Here is an Interface, taken from my attempt to port MemBus, an Event Aggregator I maintain, to the Windows runtime world:

public interface ISubscriber
{
    IDisposable Subscribe<M>(Action<M> subscription);

    #if WINRT 
    [Windows.Foundation.Metadata.DefaultOverload]
    #endif
    IDisposable Subscribe(object subscriber);

    IObservable<M> Observe<M>();
}

What I am getting is a Compiler error:

"error WME1031: 'MemBus.ISubscriber.Subscribe<M>(System.Action<M>)' is a generic method. Windows Runtime methods cannot be generic."

I have only suspicions as to why this is the case, if anybody can clarify, please do.

My main question is: How are we supposed to deal with this when porting code to the Windows runtime?

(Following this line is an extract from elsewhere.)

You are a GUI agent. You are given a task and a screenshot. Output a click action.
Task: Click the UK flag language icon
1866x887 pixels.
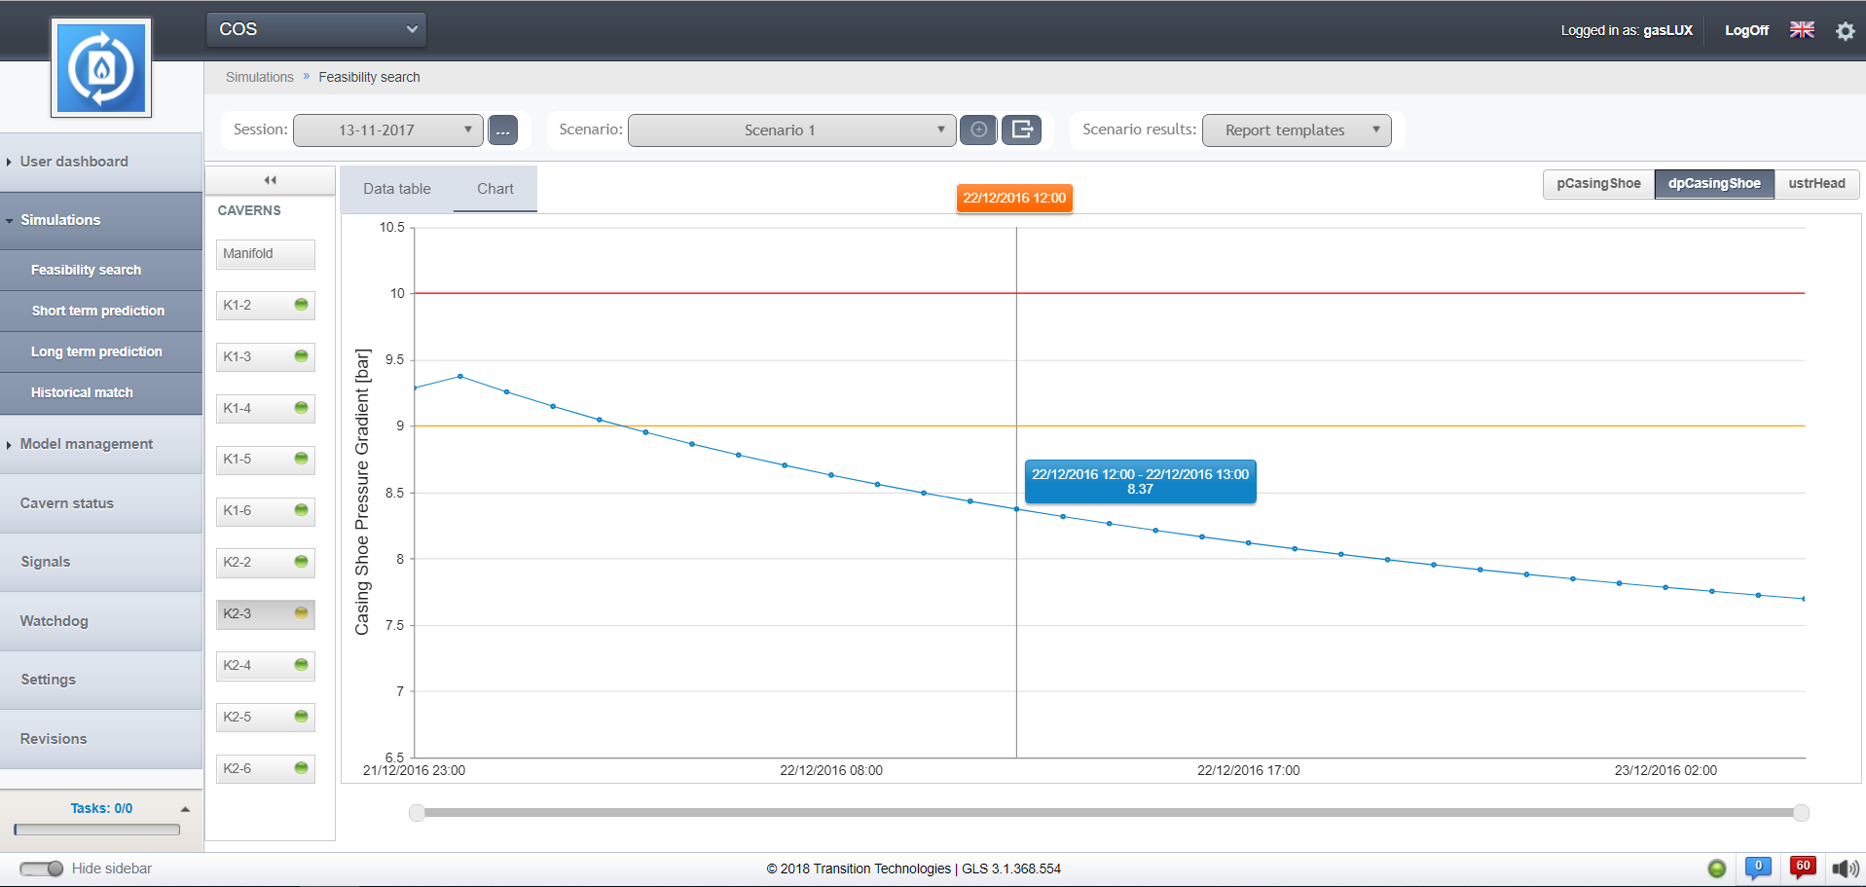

A lot of higher Level functionality happens with generics. In fact, we use generic classes in the Windows Runtime (e.g. List<T>). How is a RT component supposed to expose generic types, and if not, is the only alternative available to go back to the ways of writing .NET 1.1 code, i.e. object in, object out and do casts?

Was it helpful?

Solution

You need to choose a Class Library template from the Windows Store templates (not the Windows Runtime Component template).

Screenshot VS2012

This will allow you to use the full C# language in a Windows Store app, but won't allow other languages like C++ and JS to consume the assembly (as they don't support generics in the same way that C# does).

OTHER TIPS

The short story is that JavasScript does not know how to handle generics, so a WinRT component cannot use them. See WinRT reason for disallowing custom generic types or interfaces for a longer discussion.